Collected data:
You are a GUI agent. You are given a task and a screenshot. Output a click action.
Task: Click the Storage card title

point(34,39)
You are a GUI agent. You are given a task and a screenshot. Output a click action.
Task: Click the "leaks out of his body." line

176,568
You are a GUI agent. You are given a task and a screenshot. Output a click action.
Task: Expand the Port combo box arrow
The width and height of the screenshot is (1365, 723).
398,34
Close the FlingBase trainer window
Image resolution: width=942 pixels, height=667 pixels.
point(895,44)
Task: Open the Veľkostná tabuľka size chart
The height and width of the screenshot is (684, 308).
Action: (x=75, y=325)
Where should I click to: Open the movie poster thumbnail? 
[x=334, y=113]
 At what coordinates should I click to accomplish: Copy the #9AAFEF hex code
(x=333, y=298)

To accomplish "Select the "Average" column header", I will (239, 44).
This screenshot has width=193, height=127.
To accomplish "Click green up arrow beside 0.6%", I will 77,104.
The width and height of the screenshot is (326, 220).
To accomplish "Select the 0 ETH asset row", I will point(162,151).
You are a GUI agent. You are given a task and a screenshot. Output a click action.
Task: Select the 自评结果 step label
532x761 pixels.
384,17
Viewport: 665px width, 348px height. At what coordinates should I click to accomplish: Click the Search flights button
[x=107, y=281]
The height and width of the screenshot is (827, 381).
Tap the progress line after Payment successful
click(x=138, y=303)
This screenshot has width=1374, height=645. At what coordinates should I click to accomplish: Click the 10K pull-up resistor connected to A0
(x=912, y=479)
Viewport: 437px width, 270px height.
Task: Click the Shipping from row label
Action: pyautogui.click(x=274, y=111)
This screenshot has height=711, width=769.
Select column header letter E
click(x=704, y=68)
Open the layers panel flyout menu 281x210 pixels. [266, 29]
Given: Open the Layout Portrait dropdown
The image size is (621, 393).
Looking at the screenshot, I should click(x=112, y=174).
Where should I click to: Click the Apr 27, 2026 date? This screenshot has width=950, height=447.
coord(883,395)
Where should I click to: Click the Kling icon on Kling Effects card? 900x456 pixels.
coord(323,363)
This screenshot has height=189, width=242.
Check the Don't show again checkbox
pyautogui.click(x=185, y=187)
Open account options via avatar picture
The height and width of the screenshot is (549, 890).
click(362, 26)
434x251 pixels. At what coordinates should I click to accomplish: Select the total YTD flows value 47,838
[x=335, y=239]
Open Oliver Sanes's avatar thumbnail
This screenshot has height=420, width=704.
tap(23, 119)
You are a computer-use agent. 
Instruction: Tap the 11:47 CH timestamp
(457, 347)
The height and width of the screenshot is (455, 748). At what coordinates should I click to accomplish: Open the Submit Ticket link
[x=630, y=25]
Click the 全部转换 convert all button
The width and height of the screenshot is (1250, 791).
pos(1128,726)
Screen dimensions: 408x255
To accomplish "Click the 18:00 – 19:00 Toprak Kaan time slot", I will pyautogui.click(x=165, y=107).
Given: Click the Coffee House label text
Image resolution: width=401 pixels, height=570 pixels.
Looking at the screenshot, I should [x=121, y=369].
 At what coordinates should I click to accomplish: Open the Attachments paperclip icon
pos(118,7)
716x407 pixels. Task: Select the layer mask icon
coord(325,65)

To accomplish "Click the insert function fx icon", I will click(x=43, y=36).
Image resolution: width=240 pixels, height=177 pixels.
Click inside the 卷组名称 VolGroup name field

== EXERCISE REQUIREMENTS ==
Copy out all lines above holding "arrow".

== SOLUTION BELOW ==
Task: Expand the Port combo box arrow
To accomplish "Click green up arrow beside 0.6%", I will 77,104.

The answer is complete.